One note at a time
Hello everyone; as a long time lurker on this site and many others devoted to note-taking and knowledge production, I just want to say how much I'm enjoying building a zettelkasten, one note at a time.
I work in academia--a 26 year career teaching American literature and critical theory but now a full-time administrator--and as you can imagine, in that time I've amassed quite a collection of notebooks containing many hundreds of pages of notes on a wide range of topics. When I read and take notes I'm always running across connections between ideas encountered in very different disciplines and domains, but sadly these connections often go unexplored because I've never had an effective knowledge processing system.

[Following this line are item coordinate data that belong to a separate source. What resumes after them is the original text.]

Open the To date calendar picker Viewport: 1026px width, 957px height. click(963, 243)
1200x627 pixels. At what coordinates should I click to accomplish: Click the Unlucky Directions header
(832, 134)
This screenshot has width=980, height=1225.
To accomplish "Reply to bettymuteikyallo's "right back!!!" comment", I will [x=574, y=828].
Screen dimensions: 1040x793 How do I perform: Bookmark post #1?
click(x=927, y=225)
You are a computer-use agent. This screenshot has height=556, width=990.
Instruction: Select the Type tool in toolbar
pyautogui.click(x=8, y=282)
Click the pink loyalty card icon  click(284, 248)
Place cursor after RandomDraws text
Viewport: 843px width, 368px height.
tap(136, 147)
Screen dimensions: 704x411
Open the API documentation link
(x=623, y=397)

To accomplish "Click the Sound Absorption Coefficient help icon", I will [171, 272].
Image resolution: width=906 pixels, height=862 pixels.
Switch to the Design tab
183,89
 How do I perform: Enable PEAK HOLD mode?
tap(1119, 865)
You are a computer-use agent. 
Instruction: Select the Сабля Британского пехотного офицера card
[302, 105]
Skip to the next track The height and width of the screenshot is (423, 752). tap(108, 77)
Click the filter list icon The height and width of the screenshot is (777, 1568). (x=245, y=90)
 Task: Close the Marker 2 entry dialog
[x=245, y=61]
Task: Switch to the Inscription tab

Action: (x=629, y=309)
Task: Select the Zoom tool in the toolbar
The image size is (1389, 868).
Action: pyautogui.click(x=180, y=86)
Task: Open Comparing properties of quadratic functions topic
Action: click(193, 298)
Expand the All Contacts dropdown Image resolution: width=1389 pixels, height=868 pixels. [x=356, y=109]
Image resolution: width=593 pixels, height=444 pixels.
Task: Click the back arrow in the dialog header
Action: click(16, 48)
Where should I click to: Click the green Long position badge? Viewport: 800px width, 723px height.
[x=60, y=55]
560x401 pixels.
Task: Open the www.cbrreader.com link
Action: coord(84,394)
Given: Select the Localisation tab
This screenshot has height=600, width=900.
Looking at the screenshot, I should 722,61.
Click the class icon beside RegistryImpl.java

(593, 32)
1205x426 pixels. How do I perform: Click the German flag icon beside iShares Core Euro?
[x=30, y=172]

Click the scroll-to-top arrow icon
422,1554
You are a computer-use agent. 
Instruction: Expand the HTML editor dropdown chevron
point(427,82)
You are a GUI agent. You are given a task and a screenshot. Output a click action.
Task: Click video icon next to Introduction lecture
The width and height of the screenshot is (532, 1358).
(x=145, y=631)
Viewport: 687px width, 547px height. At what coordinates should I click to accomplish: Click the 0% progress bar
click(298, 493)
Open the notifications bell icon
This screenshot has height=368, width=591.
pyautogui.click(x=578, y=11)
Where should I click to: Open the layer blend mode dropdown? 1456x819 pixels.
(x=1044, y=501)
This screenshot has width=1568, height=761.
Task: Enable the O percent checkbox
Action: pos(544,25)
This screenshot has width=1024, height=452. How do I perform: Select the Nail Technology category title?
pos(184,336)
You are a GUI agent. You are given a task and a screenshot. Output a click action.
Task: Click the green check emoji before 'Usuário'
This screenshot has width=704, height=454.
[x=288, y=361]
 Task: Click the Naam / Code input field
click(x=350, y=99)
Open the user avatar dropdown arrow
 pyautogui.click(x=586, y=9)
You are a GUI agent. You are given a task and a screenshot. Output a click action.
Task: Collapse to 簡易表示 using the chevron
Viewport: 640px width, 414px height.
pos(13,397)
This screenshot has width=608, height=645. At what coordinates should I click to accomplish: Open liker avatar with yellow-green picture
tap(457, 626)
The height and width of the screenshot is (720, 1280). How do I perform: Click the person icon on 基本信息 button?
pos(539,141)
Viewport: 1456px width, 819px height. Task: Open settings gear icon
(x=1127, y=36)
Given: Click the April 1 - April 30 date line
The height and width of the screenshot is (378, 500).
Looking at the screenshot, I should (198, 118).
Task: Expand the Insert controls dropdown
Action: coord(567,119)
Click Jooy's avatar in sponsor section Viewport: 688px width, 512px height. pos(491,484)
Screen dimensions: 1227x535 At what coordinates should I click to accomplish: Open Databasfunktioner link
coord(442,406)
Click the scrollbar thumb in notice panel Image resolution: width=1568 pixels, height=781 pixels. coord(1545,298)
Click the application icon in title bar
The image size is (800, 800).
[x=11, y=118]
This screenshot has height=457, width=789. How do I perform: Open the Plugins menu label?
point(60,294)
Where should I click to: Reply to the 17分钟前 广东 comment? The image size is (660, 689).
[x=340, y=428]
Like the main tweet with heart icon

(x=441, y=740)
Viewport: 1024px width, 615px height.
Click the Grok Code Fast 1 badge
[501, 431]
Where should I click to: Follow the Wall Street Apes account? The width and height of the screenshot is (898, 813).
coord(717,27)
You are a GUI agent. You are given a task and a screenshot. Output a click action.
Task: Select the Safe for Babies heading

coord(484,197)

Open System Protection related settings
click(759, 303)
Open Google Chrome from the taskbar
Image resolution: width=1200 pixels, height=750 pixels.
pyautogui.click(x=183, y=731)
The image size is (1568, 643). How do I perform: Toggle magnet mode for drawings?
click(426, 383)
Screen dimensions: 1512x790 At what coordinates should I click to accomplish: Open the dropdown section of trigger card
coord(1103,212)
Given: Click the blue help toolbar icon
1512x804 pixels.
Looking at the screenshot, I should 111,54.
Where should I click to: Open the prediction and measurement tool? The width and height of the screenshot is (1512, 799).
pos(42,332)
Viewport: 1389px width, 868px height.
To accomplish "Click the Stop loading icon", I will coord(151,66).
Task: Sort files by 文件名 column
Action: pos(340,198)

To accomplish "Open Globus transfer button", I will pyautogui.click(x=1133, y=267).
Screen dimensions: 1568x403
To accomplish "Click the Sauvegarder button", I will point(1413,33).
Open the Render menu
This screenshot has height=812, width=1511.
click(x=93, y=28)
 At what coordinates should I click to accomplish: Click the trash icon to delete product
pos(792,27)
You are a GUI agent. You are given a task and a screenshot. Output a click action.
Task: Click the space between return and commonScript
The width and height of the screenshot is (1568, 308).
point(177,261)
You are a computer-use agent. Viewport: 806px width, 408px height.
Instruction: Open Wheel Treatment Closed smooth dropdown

Over the years I've experimented with a variety of note-taking systems and formats--my go to method has always involved a marble cover Mead notebook and some variation of handwritten long-form notes )the Cornell Method, idea indexing, brainstorming, mapping, etc.--but these suffer from the usual flaws in analog note-taking sytems (good storage strength, low retrieval strength). No amount of indexing solved this problem--although thy did look nice all lined up on the shelf! My notes tended to be project-focused, gathered in order to present a paper at a conference, write an article, or prepare for class. I wanted most of all to be able to build on the connections between ideas.
I've puzzled over the Zettelkasten method for a few years now, but admit I've never really fully grasped the system. Only by using The Archive have I figured out why. I started using the Archive in April and it's revolutionized the way I think about writing and about learning (Sönke Ahrens book was helpful too). It's been a bit of a lightbulb moment, I must admit. By making the insight that writing is thinking a central part of the process, and by elaborating ideas one interconnected note at a time, I've realized how my previous struggles with writing and procrastinating about writing are deeply connected to the wrongheaded way I thought about how writing works.
I thought writing was (an after-the-fact) transcription of an idea; instead, through building a Zettelkasten I realize now that ideas and writing are the same thing. Each time I elaborate on and develop an idea in a new note I'm producing writing. I can't emphasize enough how deeply this insight has shifted something in my approach to the labor of writing (and as everyone who writes words knows, it's hard work).
I wrote my first note in The Archive in April; I'm now past three hundred notes, and steadily producing about a dozen new notes a week, every week. I'm enjoying the steady daily rhythm of building an archive, although as the zettelkasten grows the task of connecting a new note to existing notes on similar topics is getting increasingly challenging.